Michael Schreuder on Wed, 13 Dec 2017 10:41:14
We have a dimension table which has over 300 million rows of data. We use this table in SQL queries, but not in any SSAS models.
We would like to extend this with some summary stats and dates around the customers activity. I did originally design this as a narrow table with a column identifying what the date or stat was, but found that this table was unusable by the analysts
as it made the code very complicated to get multiple stats out, and required extensive pivoting to make it usable, which made it very slow.
So we are now changing this to a wide table which will have the same primary key as dimension with all the stats as columns.
The question here is why create a 2nd table, why not just add these as columns to the main dimension. This would reduce data duplication (some columns from the dim would be stored in both tables), or if you don't store that data, you would always have to join creating more complex query plans.
I have this urge to create it as a 2nd table, but I can't think of a good technical reason either way. Has anyone got any thoughts on this?
DIEGOCTN on Wed, 13 Dec 2017 10:50:33
Dimension table with over 300 million rows? Dimension table...? No Fact table?
Michael Schreuder on Wed, 13 Dec 2017 14:07:59
Yes, fact table is now approaching 3.5 billion rows
Thomas L. LeBlanc (MVP) on Thu, 14 Dec 2017 16:30:38
When a dimension or fact table becomes large, it is difficult to manage new columns.
Usually, the request is for a different reporting "Data Mart". New fact tables to represent the new requirements is not a bad thing.
In Dimensional Modeling, sometimes you have to leave the "normalized" structure of table behind and build based on the requirements and repeat some data.
Tom Phillips on Thu, 14 Dec 2017 17:32:38
There is no "right" answer to your question.
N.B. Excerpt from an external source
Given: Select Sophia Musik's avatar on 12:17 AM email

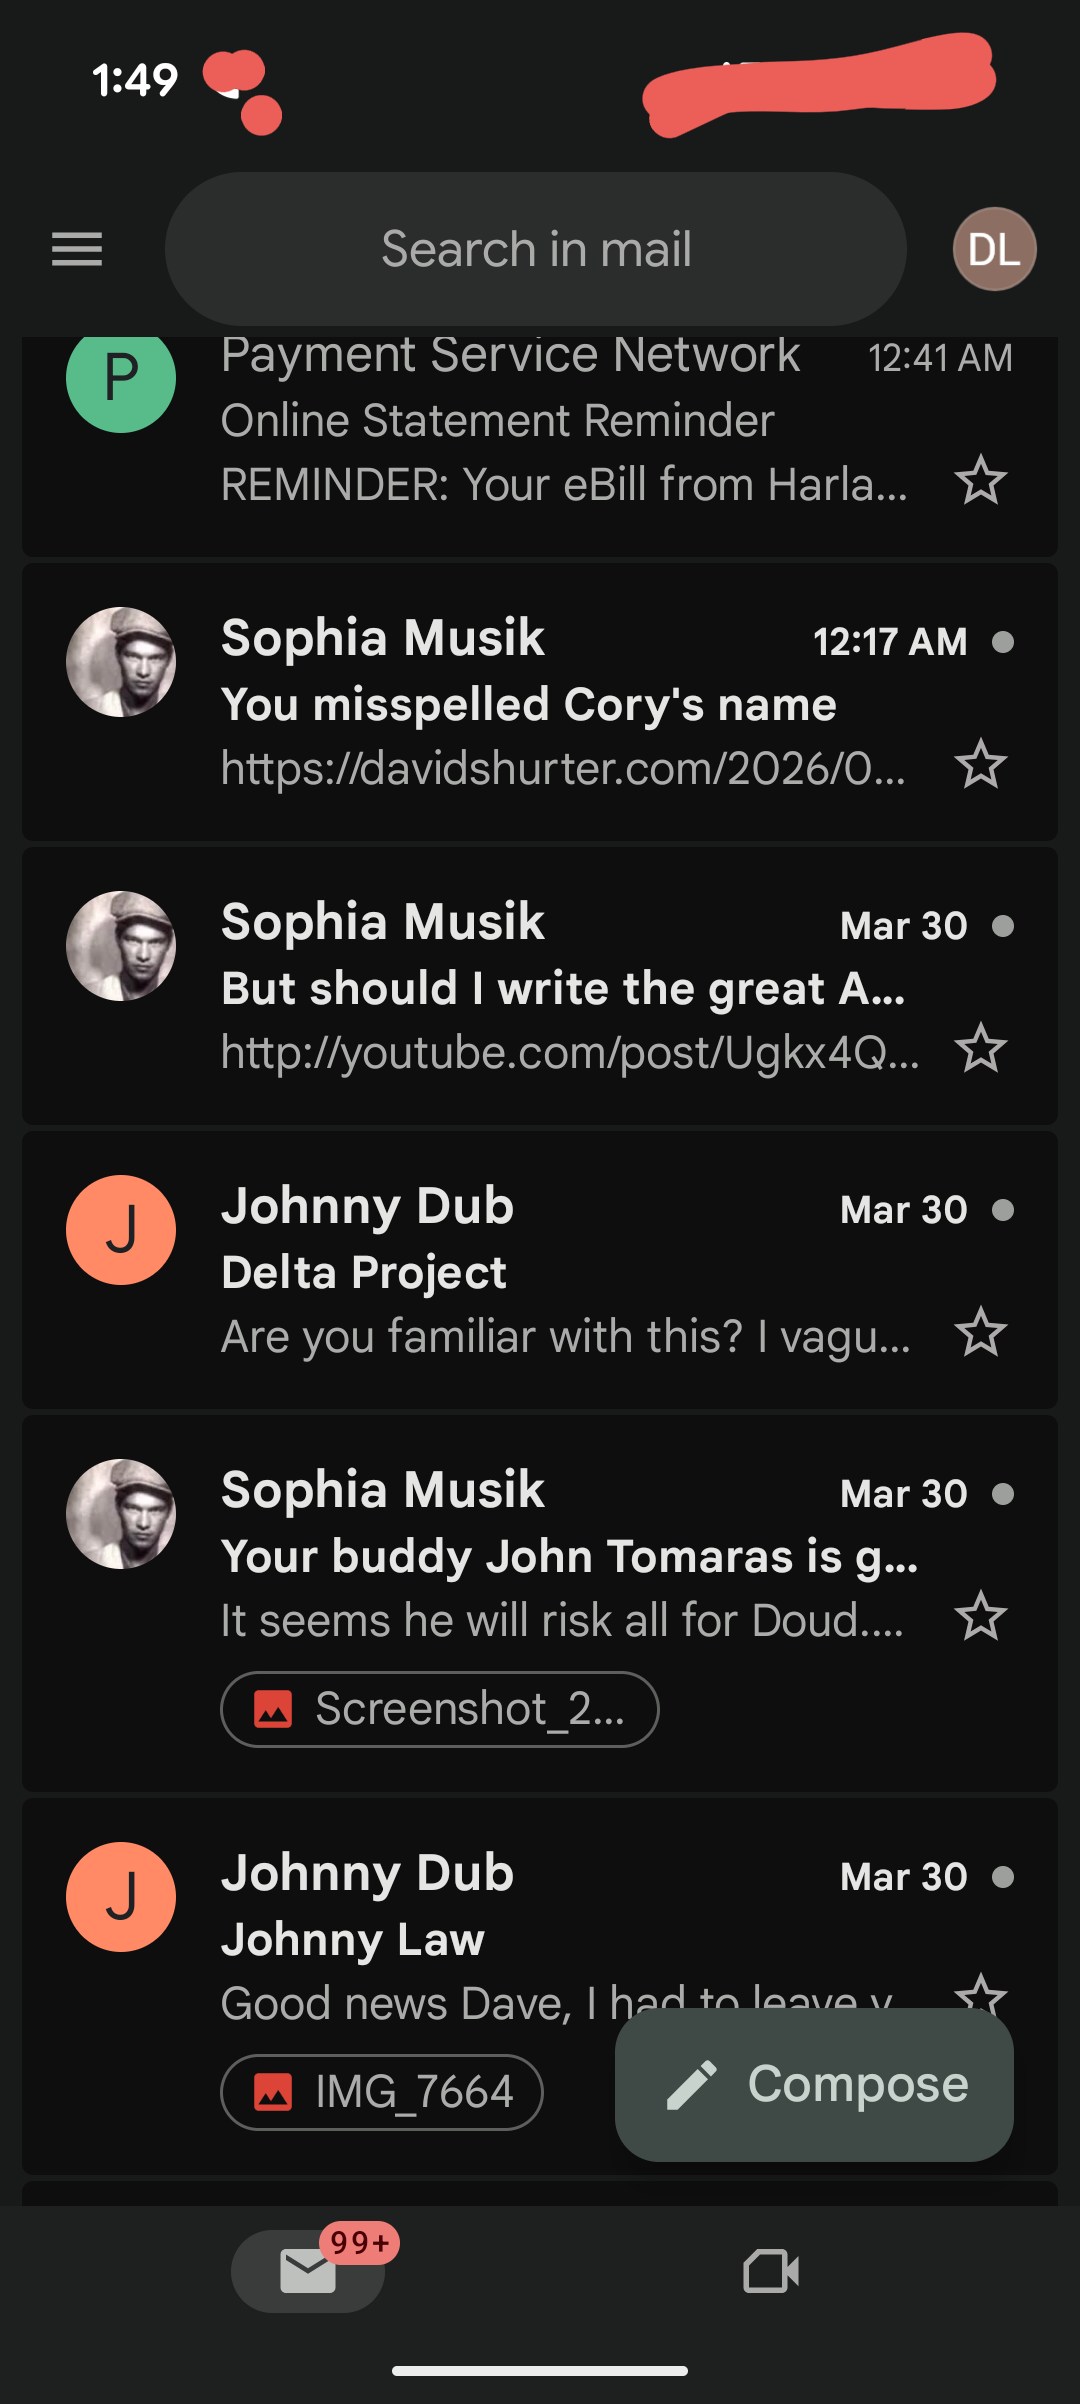Looking at the screenshot, I should pyautogui.click(x=121, y=662).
It is really a question of preference.
It could take a long time to add new columns to a table that large. So you might want to simply create a new table with the new fields.
However, the real question is does the new table serve any purpose by itself. If the new table does not serve any purpose by itself and you always need join the original table with the new table, then I would advocate to simply add the columns.
Michael Schreuder on Mon, 18 Dec 2017 11:13:32
Thanks for the replies, that was kind of my thoughts too.
The problem here is that even if we have a separate table it will be just as much of an issue to add new columns and populate them with data.
I still just can't decide as with clustered columnstore indexes the space requirements are much lower for the columns that would be duplicated as there not many unique values (compared to num rows), but then why even have the first dimension table at all as most queries could just use this new table.